However, some students worked out solutions to mitigate this issue in their prompting strategies:

“Once I started to learn the system… I told Tic Bot, ‘Please stay within the scope.’”

(Focus Group Participant)

Theme 3: Tool-Specific Learning Affordances and Limitations

Julia – Realistic Practice with Interaction Challenges

Students valued Julia’s consultation simulation capabilities but identified significant interaction limitations:

“Sometimes when Julia starts talking, it’s just like, I have this, I have this and this… and it gets a little overwhelming.”

 (Focus Group Participants)

Further similar interaction challenges included:

“She would give so much information when I was like, not even there yet… she’ll just be already talking about, do you need my blood test level? Blood test results?” 

She was a bit impatient… you’d take a moment to think, and she’d go, ‘You there? You there?’”

(Focus Group Participants)

This led to the idea that Julia showed a lack of realism in behaviour:

“I wanted her to make me work harder for the information… we’re gonna get clients that are just like, ‘Yeah, I’m Sam,’ full stop.”

(Focus Group Participants)

Some students took the opportunity to take further control of their learning experience with Julia by making their own chatbots, or ElevenLabs agents, and training them to suit their needs, which helped to resolve some of the above issues. Their interaction with the agents allowed the students to improve their own agency and personalisation of learning:

“I used personality prompts to not speak over me or to provide any information until I ask – that was the game changer.”

(Focus Group Participant)

Students rated Julia’s clinical preparation value between 4-7 out of 10, with higher ratings from more advanced users who learnt to customise interactions.

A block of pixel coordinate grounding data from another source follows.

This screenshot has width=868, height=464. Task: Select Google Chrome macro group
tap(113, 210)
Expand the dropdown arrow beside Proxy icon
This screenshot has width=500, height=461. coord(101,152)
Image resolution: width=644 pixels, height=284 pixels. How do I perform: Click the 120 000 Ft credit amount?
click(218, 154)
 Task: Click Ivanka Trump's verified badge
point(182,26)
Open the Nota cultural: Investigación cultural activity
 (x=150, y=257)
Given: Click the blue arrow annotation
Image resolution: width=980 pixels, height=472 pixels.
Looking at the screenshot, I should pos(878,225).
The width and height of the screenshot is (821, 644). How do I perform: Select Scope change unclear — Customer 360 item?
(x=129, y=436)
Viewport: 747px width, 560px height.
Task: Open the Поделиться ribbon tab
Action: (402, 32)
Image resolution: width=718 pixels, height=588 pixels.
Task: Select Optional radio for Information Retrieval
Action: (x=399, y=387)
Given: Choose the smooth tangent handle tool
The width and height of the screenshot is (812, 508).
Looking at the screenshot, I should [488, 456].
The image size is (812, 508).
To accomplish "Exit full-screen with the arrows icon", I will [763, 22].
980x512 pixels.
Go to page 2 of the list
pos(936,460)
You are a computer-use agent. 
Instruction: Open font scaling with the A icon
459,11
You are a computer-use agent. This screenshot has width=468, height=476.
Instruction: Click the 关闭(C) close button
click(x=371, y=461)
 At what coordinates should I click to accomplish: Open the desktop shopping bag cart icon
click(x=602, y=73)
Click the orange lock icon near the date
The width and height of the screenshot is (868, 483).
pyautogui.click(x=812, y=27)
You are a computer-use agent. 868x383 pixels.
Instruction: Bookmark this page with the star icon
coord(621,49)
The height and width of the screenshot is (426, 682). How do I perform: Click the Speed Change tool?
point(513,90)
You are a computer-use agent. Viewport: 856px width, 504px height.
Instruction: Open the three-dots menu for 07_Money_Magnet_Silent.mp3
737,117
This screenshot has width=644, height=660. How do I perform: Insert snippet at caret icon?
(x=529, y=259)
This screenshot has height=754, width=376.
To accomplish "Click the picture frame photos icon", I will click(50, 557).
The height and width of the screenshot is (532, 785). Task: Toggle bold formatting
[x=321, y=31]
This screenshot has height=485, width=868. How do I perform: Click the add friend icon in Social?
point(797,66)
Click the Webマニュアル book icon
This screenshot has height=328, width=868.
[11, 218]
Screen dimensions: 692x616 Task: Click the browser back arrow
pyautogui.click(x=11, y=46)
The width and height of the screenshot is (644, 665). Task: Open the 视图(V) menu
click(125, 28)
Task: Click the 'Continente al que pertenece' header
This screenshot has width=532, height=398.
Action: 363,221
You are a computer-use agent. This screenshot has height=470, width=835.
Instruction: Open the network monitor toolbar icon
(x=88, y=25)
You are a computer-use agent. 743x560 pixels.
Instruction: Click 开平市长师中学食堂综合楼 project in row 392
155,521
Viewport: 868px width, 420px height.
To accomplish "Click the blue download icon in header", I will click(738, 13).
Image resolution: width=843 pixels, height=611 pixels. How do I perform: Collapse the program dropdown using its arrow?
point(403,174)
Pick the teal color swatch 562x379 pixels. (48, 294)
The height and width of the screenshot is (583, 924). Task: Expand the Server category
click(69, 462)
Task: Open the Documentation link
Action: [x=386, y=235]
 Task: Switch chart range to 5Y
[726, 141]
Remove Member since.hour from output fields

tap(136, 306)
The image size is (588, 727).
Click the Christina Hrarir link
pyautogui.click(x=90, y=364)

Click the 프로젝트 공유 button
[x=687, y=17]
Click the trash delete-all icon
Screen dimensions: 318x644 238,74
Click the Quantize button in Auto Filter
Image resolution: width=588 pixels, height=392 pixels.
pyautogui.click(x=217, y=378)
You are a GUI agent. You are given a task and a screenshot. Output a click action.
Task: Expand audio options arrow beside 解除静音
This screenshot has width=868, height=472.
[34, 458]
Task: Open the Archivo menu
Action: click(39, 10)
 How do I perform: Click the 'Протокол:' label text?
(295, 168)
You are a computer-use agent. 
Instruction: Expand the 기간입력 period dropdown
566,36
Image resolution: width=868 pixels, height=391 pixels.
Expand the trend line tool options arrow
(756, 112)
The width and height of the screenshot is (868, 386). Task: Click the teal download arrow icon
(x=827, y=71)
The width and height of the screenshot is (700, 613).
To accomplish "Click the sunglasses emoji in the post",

Notebook LM – Efficiency Gains with Engagement Variability

Notebook LM demonstrated the most dramatic efficiency improvements but with highly variable learning outcomes based on usage approach:

“Rather than sitting on my desk for three hours after my typical day, it only took me like, less than 15 or 10 minutes to upload everything and listen to it” 

(Focus Group Participant)

It also helped students to prepare for their interactive workshops:

“I use it pretty much every single day… it helps me to interact in class, rather than figuring out what the workshop is about.”

(Focus Group Participant)

However, students mentioned they were sometimes distracted by the podcast itself:

“Sometimes the man would say half a sentence, and then the lady would say the other half… I was listening to the change of the voice rather than the actual content.”

(Focus Group Participant)

Furthermore, other ideas emerged about what was covered in the podcast versus the workshop:

“After the workshop… I was like, wait a second, this wasn’t covered in the summary in the Notebook LM podcast.”

(Focus Group Participant)

Active engagement (note-taking whilst listening) produced learning ratings of 8/10, whilst passive engagement (multitasking) resulted in ratings of 2-4/10:

“Using it at the gym was not successful… I would zone out and I’d be like, ‘Oh, I think that was really important'”

(Focus Group Participant)

Tic Bot – Information Depth vs. Curriculum Alignment

Tic Bot provided comprehensive information but created curriculum alignment challenges. Students developed prompting strategies to manage information appropriateness:

“What I told Tic Bot was like, ‘Please stay within the scope’… only explain this concept to me, and don’t explain other concepts outside what is not irrelevant” 

(Focus Group Participant)

Theme 4: Diverse Engagement and Personalised Learning

Description: Students reported that individual differences in how they engaged with AI tools influenced learning effectiveness. This theme underscores the importance of providing multiple modes of engagement (audio, text, interactive) to accommodate diverse learning needs.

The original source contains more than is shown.